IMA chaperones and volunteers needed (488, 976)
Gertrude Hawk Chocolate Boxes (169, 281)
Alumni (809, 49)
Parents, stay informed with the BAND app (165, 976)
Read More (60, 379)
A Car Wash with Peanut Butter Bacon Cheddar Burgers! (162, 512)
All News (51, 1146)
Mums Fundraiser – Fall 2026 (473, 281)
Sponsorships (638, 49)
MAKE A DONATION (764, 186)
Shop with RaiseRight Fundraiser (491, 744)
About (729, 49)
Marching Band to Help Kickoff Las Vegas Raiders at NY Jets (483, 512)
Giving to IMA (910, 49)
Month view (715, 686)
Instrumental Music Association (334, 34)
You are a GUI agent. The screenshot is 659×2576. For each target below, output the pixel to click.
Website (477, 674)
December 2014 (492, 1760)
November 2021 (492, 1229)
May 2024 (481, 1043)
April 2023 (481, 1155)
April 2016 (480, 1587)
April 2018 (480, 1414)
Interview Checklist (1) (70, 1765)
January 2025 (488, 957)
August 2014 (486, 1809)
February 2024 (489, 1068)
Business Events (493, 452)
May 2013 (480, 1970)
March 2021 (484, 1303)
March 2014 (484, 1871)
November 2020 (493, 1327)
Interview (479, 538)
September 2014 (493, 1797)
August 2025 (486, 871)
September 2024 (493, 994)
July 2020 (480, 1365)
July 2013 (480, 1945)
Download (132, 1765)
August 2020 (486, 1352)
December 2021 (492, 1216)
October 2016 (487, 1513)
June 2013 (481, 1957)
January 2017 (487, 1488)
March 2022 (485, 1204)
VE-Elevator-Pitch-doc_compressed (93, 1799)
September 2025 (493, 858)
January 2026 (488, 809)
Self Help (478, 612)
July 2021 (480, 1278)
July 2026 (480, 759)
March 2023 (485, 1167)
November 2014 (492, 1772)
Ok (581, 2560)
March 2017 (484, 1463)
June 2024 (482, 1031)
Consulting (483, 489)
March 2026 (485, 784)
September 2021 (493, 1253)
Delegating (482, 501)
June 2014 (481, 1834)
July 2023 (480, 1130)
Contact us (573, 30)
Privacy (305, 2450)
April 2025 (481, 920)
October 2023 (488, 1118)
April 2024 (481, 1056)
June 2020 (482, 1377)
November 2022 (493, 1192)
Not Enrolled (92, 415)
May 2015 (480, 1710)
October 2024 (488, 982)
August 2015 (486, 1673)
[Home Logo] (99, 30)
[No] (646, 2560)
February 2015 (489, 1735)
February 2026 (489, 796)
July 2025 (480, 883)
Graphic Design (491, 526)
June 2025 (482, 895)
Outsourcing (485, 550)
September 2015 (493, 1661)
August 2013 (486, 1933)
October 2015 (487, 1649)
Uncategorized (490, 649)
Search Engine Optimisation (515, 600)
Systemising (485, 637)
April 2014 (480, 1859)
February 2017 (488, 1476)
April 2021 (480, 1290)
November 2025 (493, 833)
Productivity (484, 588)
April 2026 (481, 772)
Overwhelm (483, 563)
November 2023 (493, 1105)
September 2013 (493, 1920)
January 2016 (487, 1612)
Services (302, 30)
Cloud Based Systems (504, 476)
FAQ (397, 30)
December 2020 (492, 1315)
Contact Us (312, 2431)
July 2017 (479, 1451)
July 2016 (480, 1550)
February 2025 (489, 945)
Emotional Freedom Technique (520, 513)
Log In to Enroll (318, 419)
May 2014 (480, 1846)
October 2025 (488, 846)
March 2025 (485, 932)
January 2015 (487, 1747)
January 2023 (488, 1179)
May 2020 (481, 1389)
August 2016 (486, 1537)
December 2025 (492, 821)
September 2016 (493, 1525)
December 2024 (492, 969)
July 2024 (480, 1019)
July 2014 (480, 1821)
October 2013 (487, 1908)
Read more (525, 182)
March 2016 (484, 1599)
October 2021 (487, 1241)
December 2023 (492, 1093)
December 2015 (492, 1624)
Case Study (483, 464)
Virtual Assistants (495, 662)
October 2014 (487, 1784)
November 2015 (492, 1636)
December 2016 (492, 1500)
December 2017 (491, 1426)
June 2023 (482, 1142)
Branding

▶ WHAT IS REQUIRED: Go through the data above and return every line exactly.

▶ SOLUTION BELOW:
IMA chaperones and volunteers needed (488, 976)
Gertrude Hawk Chocolate Boxes (169, 281)
Alumni (809, 49)
Parents, stay informed with the BAND app (165, 976)
Read More (60, 379)
A Car Wash with Peanut Butter Bacon Cheddar Burgers! (162, 512)
All News (51, 1146)
Mums Fundraiser – Fall 2026 (473, 281)
Sponsorships (638, 49)
MAKE A DONATION (764, 186)
Shop with RaiseRight Fundraiser (491, 744)
About (729, 49)
Marching Band to Help Kickoff Las Vegas Raiders at NY Jets (483, 512)
Giving to IMA (910, 49)
Month view (715, 686)
Instrumental Music Association (334, 34)
You are a GUI agent. The screenshot is 659×2576. For each target below, output the pixel to click.
Website (477, 674)
December 2014 (492, 1760)
November 2021 (492, 1229)
May 2024 (481, 1043)
April 2023 (481, 1155)
April 2016 (480, 1587)
April 2018 (480, 1414)
Interview Checklist (1) (70, 1765)
January 2025 (488, 957)
August 2014 (486, 1809)
February 2024 (489, 1068)
Business Events (493, 452)
May 2013 (480, 1970)
March 2021 (484, 1303)
March 2014 (484, 1871)
November 2020 (493, 1327)
Interview (479, 538)
September 2014 (493, 1797)
August 2025 (486, 871)
September 2024 (493, 994)
July 2020 (480, 1365)
July 2013 (480, 1945)
Download (132, 1765)
August 2020 (486, 1352)
December 2021 (492, 1216)
October 2016 (487, 1513)
June 2013 (481, 1957)
January 2017 (487, 1488)
March 2022 (485, 1204)
VE-Elevator-Pitch-doc_compressed (93, 1799)
September 2025 (493, 858)
January 2026 (488, 809)
Self Help (478, 612)
July 2021 (480, 1278)
July 2026 (480, 759)
March 2023 (485, 1167)
November 2014 (492, 1772)
Ok (581, 2560)
March 2017 (484, 1463)
June 2024 (482, 1031)
Consulting (483, 489)
March 2026 (485, 784)
September 2021 (493, 1253)
Delegating (482, 501)
June 2014 (481, 1834)
July 2023 (480, 1130)
Contact us (573, 30)
Privacy (305, 2450)
April 2025 (481, 920)
October 2023 (488, 1118)
April 2024 (481, 1056)
June 2020 (482, 1377)
November 2022 (493, 1192)
Not Enrolled (92, 415)
May 2015 (480, 1710)
October 2024 (488, 982)
August 2015 (486, 1673)
[Home Logo] (99, 30)
[No] (646, 2560)
February 2015 (489, 1735)
February 2026 (489, 796)
July 2025 (480, 883)
Graphic Design (491, 526)
June 2025 (482, 895)
Outsourcing (485, 550)
September 2015 (493, 1661)
August 2013 (486, 1933)
October 2015 (487, 1649)
Uncategorized (490, 649)
Search Engine Optimisation (515, 600)
Systemising (485, 637)
April 2014 (480, 1859)
February 2017 (488, 1476)
April 2021 (480, 1290)
November 2025 (493, 833)
Productivity (484, 588)
April 2026 (481, 772)
Overwhelm (483, 563)
November 2023 (493, 1105)
September 2013 (493, 1920)
January 2016 (487, 1612)
Services (302, 30)
Cloud Based Systems (504, 476)
FAQ (397, 30)
December 2020 (492, 1315)
Contact Us (312, 2431)
July 2017 (479, 1451)
July 2016 (480, 1550)
February 2025 (489, 945)
Emotional Freedom Technique (520, 513)
Log In to Enroll (318, 419)
May 2014 (480, 1846)
October 2025 (488, 846)
March 2025 (485, 932)
January 2015 (487, 1747)
January 2023 (488, 1179)
May 2020 (481, 1389)
August 2016 (486, 1537)
December 2025 (492, 821)
September 2016 (493, 1525)
December 2024 (492, 969)
July 2024 (480, 1019)
July 2014 (480, 1821)
October 2013 (487, 1908)
Read more (525, 182)
March 2016 (484, 1599)
October 2021 (487, 1241)
December 2023 (492, 1093)
December 2015 (492, 1624)
Case Study (483, 464)
Virtual Assistants (495, 662)
October 2014 (487, 1784)
November 2015 (492, 1636)
December 2016 (492, 1500)
December 2017 (491, 1426)
June 2023 (482, 1142)
Branding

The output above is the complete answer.